### [TASK TO COMPLETE]
Rescale the listing from the line containing "Image resolution: width=584" through the line containing "(x=70, y=478)": reproduce only those lines, requests unchanged, with every click coordinate in the answers multiplied by 2.1 and rounded to a whole number, halves rounding up.

### [DATASET ENTRIES]
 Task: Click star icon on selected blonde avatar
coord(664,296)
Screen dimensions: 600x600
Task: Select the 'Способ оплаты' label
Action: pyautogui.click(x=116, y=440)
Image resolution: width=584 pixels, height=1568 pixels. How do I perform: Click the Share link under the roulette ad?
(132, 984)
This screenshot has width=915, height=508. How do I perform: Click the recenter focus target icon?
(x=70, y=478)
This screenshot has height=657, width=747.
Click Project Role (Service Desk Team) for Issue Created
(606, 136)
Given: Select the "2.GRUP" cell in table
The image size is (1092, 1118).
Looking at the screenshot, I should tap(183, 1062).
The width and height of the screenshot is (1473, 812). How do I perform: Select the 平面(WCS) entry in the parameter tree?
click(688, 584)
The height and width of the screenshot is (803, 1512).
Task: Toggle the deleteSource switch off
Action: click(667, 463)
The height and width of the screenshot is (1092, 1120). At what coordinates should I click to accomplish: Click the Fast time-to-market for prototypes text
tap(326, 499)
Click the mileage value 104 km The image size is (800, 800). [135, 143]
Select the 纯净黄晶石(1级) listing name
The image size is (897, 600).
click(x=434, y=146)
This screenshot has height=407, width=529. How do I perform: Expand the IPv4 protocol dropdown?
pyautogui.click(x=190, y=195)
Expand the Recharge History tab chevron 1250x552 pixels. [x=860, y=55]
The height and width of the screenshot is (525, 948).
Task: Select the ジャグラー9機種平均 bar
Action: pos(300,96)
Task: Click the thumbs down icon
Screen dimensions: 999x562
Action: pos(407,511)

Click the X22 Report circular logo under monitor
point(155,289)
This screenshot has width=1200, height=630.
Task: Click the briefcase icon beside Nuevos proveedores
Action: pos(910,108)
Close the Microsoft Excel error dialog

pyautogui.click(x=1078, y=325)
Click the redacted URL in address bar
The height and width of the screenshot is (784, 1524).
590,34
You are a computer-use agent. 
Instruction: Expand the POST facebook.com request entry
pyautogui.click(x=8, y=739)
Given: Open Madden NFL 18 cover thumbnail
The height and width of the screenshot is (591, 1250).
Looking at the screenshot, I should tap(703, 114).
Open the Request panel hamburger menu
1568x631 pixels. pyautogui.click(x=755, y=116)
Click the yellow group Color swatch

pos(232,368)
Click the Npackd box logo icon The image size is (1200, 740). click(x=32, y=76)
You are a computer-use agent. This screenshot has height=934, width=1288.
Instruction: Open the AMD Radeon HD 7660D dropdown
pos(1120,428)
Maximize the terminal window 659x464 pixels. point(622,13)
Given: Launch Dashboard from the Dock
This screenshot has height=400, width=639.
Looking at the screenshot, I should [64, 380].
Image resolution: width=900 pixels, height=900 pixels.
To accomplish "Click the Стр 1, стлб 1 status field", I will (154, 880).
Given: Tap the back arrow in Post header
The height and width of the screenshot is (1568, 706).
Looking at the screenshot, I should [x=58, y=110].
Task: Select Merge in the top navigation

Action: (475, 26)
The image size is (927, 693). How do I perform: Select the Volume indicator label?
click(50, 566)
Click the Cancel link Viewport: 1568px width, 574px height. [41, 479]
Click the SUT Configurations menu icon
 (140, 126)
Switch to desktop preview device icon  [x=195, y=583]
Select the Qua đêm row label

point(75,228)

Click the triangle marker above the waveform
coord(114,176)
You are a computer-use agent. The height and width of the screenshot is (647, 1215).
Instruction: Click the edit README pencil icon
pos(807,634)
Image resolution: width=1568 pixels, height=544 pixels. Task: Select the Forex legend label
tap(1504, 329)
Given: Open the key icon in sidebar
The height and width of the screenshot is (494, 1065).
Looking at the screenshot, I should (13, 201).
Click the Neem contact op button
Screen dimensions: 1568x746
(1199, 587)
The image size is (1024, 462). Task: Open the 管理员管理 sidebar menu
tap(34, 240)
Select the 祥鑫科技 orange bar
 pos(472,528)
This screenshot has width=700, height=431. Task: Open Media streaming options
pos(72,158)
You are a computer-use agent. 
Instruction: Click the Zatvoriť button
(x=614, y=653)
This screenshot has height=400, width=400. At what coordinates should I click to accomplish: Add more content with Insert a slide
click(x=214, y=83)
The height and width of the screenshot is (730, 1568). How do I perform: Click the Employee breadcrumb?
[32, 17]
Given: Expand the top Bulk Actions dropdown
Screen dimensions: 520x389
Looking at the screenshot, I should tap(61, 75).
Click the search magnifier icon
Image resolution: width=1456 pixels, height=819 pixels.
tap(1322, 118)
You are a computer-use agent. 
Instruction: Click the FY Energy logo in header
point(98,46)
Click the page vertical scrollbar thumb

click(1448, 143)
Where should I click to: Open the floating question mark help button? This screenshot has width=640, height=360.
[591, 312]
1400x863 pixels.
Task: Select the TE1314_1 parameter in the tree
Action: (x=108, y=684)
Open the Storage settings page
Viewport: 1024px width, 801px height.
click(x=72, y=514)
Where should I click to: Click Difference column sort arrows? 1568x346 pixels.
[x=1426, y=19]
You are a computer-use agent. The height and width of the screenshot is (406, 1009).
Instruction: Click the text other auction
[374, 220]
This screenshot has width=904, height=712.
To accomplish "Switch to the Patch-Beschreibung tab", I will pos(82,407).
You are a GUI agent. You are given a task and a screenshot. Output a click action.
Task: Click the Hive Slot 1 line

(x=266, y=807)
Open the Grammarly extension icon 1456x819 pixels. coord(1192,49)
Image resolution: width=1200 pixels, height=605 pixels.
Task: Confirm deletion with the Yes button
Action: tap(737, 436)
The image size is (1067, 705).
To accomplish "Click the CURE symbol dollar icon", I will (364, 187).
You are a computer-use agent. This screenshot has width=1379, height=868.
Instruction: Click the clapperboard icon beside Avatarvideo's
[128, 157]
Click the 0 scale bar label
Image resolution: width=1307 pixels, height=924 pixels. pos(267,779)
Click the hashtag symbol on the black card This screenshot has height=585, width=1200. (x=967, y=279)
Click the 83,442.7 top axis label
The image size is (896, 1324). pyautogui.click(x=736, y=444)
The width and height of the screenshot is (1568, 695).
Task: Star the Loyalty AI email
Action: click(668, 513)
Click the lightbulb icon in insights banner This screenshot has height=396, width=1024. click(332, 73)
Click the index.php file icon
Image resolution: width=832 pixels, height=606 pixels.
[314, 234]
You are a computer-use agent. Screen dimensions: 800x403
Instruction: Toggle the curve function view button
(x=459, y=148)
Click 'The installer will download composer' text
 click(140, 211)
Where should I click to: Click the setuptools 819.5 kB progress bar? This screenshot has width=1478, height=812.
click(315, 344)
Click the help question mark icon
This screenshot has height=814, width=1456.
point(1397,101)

### [RESULT OF THE EXERCISE]
Image resolution: width=584 pixels, height=1568 pixels. How do I perform: Click the Share link under the roulette ad?
(277, 2066)
This screenshot has width=915, height=508. How do I perform: Click the recenter focus target icon?
(x=147, y=1004)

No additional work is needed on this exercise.